# Hello from Darlington!



## Craig_8 (Feb 6, 2006)

Have joined recently as I'm giving serious thought to getting a TT. In truth I've wanted one for about five years but it's not until now that I've been in a position to take the plunge.

But as I'm far being an expert with cars you can fully expect me to annoy the regulars by asking inane questions such as 'where does the engine go?'. Well, you get the idea!

Cheers, Craig


----------



## trev (Aug 5, 2005)

Welcome to the forum Craig  best place to ask questions is right here on forum, or use the search button to get your answers


----------



## Craig_8 (Feb 6, 2006)

Cheers mate.

I've got plenty of questions but worried about annoying people by demonstrating my lack of knowledge!

I've actually seen a TT on Autotrader which I'm interested in. Only problem so far (before I've even seen it!) is that it's got the silver 18" seven-spoke alloys but I'd prefer the titaniums, ideally 19" ones. But are titaniums rare? Should I be patient, will there be another a TT along with said wheels if I bide my time?


----------



## V6RUL (May 28, 2009)

Craig_8 said:


> Cheers mate.
> 
> I've got plenty of questions but worried about annoying people by demonstrating my lack of knowledge!
> 
> I've actually seen a TT on Autotrader which I'm interested in. Only problem so far (before I've even seen it!) is that it's got the silver 18" seven-spoke alloys but I'd prefer the titaniums, ideally 19" ones. But are titaniums rare? Should I be patient, will there be another a TT along with said wheels if I bide my time?

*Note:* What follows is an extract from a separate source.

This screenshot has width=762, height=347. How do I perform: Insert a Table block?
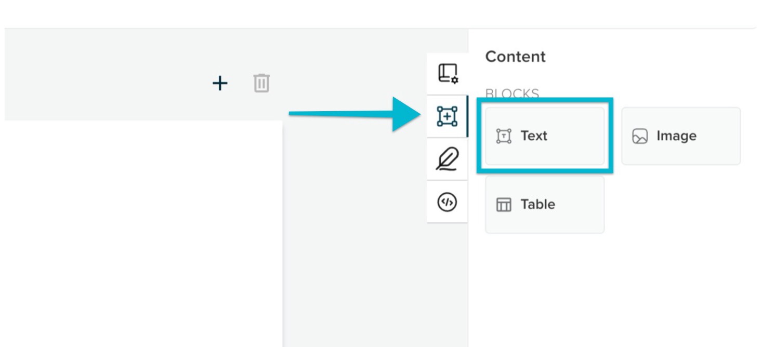(x=545, y=205)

You could be waiting a while.
Are you looking for a paricular model? colour? there are a few for sale on here, in the for sale section.
Oh, by the way, welcome.
Steve


----------



## YELLOW_TT (Feb 25, 2004)

Welcome I am not far from you in Hartlepool when you get your TT have a drive along to our monthly TTOC meet the next one will be the second Wednesday in Jan at the OK Diner on A19 just outside Hartlepool www.ttoc.co.uk


----------



## Craig_8 (Feb 6, 2006)

stevecollier said:


> You could be waiting a while.
> Are you looking for a paricular model? colour? there are a few for sale on here, in the for sale section.
> Oh, by the way, welcome.
> Steve


Thanks for the reply Steve.

Ideally I want a white TFSI S Line. As said, I prefer the titanium wheels, but could I be waiting a while? If so I'd be happy to buy an S Line without those wheels, mabe I could get them another time.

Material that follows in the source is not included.